Another national official of the HSU is Natalie Bradbury, whose brother, David, is Assistant Treasurer. He holds the marginal seat of Lindsay, near Penrith, on which Gillard lavished so much personal attention, and party moral credit, in 2010.

The Jacksons represent another faction of the HSU fighting over the rich spoils of office. Kathy Jackson is the present HSU national secretary, but has in recent times lacked the confidence of the Williamson faction, about whom she is now a "whistleblower". Her claims of complete moral purity might be more credible if she did not have a history in union affairs when her former husband Jeff, was the Victorian branch secretary.

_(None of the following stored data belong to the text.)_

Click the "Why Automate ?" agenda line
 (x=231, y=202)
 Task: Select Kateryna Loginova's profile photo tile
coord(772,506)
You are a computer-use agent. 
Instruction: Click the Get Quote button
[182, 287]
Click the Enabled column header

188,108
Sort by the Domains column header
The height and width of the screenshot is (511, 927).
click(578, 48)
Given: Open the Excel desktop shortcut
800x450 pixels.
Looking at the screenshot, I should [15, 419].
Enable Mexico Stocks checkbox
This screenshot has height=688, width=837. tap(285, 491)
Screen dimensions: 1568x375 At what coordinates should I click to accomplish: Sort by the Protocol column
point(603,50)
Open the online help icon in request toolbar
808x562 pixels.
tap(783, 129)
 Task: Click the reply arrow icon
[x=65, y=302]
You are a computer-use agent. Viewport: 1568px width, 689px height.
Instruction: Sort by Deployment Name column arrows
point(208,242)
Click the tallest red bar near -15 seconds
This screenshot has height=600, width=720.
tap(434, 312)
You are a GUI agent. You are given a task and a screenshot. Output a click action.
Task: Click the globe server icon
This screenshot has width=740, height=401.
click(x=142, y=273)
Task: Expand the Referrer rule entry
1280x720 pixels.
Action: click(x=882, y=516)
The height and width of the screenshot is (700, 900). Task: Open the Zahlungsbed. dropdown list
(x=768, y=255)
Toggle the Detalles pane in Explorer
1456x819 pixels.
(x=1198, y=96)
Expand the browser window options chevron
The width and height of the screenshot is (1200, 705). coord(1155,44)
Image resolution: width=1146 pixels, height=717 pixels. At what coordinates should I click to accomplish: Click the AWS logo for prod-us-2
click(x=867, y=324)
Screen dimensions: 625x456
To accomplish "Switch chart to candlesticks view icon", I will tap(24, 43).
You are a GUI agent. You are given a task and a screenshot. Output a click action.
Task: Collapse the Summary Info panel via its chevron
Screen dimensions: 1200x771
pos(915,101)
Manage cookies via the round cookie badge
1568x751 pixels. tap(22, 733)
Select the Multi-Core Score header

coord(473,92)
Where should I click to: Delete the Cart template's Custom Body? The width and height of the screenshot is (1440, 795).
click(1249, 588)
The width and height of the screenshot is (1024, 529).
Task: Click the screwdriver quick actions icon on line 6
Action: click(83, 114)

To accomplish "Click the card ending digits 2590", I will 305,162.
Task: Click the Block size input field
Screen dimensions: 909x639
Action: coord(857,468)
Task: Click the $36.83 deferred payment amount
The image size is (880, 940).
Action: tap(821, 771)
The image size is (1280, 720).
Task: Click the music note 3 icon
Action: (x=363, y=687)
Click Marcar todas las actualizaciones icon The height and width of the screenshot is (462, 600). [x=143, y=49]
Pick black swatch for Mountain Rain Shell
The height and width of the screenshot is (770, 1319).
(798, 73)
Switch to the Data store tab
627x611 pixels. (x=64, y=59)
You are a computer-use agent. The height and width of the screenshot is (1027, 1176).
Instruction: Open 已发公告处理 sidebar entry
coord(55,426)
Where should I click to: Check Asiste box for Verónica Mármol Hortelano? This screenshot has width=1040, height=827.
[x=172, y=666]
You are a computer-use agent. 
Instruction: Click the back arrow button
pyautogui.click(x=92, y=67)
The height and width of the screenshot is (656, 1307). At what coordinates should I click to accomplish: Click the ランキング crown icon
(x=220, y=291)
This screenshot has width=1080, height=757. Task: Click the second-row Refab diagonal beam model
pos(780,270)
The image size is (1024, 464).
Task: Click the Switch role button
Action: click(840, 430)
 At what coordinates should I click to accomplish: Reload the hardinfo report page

All outsiders always insist they are acting only on behalf of the members, and she is no exception. In bodies such as the HSU actual corruption - in the sense of witting diversion of money to one's own interests - is usually preceded by a corruption of the spirit. Thinking the best interests of the membership come from becoming entrenched in power, and in resisting the entry of those who want entry into the cosy club. A reason to fill the office with relations, mates, and others so interlocked with other power groups that betrayals have serious consequences. Nothing should be too good for the workers, or the workers' representatives.

But the problem is by no means confined to the HSU, nor to patronage and nepotism. It comes as much from the tendency of senior union officials to think that they are, ex officio, senior statesmen of the party, ex officio wise, and from their tendency to think that public policy, public appointments and even public appropriation can be handled much as it is inside the cosy councils of union Labor.

The power of a Joe de Bruyn comes, essentially, from the shop assistants' union. He and his group may, or may not be good stewards of SDA interests, and modest in their draw on the union's funds. In that sense, they may be better than the HSU group, even if they have often had common cause with it.

But de Bruyn has strong personal moral views, sincere ones deriving from his Catholic faith. His power in Labor, including his power over Labor social policy, comes from the fact that he can "vote" his SDA membership as though every unionised shop assistant in Australia shares his view, though there is no reason whatever, to think that any but a minority do. To be fair there are other unions whose votes cancel his out, if again without reason to think them representative of their memberships, or cast on that account.

One might remark that at least de Bruyn believes in something. There are any number of factional chiefs, particularly in NSW, not known for believing in anything very much, apart from their own self-advancement or, in some cases, celebrity status. Some of these lack even an understanding of what was once agreed as a necessary separation of powers between union and caucus, as well as platform and aspiration versus practical reality.

The union-party interface can be used legitimately to advance the broad causes of the industrial labor movement, the reason why the two link between political and industrial wings has been so strong since the formation of Labor parties in the late 1800s. But it needs to be modernised, and made accountable and transparent.

That's not going to happen under Gillard Labor. Gillard is a creature of the present system. Her very being there is a result of the judgment and the power of that system. Labor is trying to sell the HSU, and Thomson, as an anomaly, rather than an evidence of its condition.